Our ancestors were hunter-gatherers they did not have supermarkets, they had to go on hunting trips for days. When they found food they would feast, if they didn’t catch anything they would have nothing to eat, so there was this feast and fast cycle.
Fasting is nothing new, many religions advocate fasting. If you are trying to lose weight, health professionals will tell you to eat 3 meals a day and have healthy snacks between meals. For breakfast you eat like a king, lunch you eat like a queen, and for dinner, you eat like a pauper. Another eating plan is to eat 6 small frequent meals a day. The thinking here is that this way of eating will help you to better manage your hunger and maintain energy levels. The theory is that your metabolism will be kept high and you would avoid starvation mode.
If you are eating throughout the day, you are constantly taking in glucose. Therefore stored fat will never get used. Six to eight hours after a meal is when you will be able to use your fat stores as fuel. The body will only use fat as fuel as a last resort after the glycogen and blood sugar is out of the system.
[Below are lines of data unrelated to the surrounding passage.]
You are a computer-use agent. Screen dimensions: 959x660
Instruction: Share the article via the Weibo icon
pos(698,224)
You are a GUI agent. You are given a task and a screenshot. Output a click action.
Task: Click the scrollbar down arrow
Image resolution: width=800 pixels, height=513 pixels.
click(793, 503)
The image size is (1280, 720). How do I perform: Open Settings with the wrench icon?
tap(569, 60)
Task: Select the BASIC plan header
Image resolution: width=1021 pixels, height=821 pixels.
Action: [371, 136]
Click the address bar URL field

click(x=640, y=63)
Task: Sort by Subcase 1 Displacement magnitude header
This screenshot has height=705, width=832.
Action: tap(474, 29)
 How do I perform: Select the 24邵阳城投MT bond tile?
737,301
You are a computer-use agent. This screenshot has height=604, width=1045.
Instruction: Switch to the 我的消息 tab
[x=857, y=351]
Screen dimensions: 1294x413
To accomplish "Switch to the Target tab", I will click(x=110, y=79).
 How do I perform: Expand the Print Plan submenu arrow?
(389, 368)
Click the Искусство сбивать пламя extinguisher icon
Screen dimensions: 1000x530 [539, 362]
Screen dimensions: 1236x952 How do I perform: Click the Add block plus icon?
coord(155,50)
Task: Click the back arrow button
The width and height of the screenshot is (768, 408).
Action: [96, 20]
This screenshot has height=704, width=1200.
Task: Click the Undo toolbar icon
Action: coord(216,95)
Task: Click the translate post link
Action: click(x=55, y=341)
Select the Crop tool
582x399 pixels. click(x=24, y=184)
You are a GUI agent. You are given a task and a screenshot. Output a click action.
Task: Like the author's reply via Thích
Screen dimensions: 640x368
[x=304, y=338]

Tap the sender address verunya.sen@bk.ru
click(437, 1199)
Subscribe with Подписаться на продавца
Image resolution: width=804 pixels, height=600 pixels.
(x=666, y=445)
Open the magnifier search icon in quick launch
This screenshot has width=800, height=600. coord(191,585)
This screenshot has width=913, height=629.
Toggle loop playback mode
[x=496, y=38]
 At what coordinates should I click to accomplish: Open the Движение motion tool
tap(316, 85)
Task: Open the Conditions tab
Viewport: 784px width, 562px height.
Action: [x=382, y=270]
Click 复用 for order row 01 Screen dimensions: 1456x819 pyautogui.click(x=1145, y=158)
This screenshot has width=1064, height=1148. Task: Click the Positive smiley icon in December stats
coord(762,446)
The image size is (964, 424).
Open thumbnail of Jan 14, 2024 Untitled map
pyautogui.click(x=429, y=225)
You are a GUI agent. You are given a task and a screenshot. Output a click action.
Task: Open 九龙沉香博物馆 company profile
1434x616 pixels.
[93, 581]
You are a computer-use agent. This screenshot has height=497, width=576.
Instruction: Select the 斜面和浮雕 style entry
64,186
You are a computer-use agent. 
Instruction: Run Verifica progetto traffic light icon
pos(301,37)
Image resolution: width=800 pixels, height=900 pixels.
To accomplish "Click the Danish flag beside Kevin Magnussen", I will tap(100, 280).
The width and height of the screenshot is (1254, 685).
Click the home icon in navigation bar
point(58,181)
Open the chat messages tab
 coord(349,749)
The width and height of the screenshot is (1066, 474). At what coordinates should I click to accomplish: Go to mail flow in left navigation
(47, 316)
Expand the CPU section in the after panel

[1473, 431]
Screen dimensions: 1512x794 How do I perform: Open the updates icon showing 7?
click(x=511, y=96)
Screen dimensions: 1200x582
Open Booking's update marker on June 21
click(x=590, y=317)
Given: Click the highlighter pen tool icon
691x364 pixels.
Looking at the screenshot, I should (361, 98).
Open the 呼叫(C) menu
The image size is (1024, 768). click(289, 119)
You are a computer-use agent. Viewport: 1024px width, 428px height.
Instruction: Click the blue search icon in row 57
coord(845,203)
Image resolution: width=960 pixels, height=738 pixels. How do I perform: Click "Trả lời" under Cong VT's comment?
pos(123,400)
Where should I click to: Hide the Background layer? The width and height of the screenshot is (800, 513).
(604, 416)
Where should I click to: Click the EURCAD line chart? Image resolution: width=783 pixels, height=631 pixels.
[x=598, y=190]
When our body is expending energy it likes to draw energy from a few places. The primary source is from the liver where it uses glycogen which is stored glucose, the other is blood sugar. Glycogen is also stored in our muscles, (it can only be used locally) for that fight or flight response. As long as those stores are replenished that is where the body will take fuel from.
Intermittent fasting is a great way to lose excess fat. What you are doing is restricting your eating window instead of restricting calories. Clinical research on Intermittent Fasting shows that when done properly intermittent fasting might help extend longevity, regulate blood glucose, lower LDL, manage weight, and a host of other health benefits. The BBC made a very interesting documentary about Intermittent Fasting titled Eat, Fast, and Live Longer, you can find it on YouTube.
Here are 4 different fasting plans.
Alternate Day Fasting Plan – This plan allows you to eat very little (500 calories) on one day and eat as you would normally eat the next day.
5:2 Intermittent Fasting Plan – This is where you fast for 2 days a week
Eat Stop Eat – This plan is where you fast for 24 hours once or twice a week. During the fast period, no food is consumed. You can drink calorie-free beverages. After the fast is over you go back to eating normally.
Restrict Daily Eating Window – This plan uses a 16 hour fast followed by an 8-hour eating window. It’s up to you when you start your 8-hour eating window. During the fast period you consume no calories. Black tea or coffee is allowed. This plan is easy to get into even if you are a gym-goer. You get up in the morning have a cup of black tea or coffee, and then go do your workout. With regard to fat-burning, what do you think will happen? With no glycogen to use for fuel your body will start burning fat for energy. Which means that you will greatly reduce those fat stores. You may feel a little light-headed at first but that will go away, that’s very short term. At 12 or 1 you can eat your lunch and in the evening you can have dinner with your family.
Whilst you can eat whatever you want you should remember that you are what you eat, and it would be better to eat healthily.
If you are considering doing intermittent fasting always check with your doctor before making any lifestyle changes. People who have low blood sugar or women who are pregnant or nursing should not do intermittent fasting.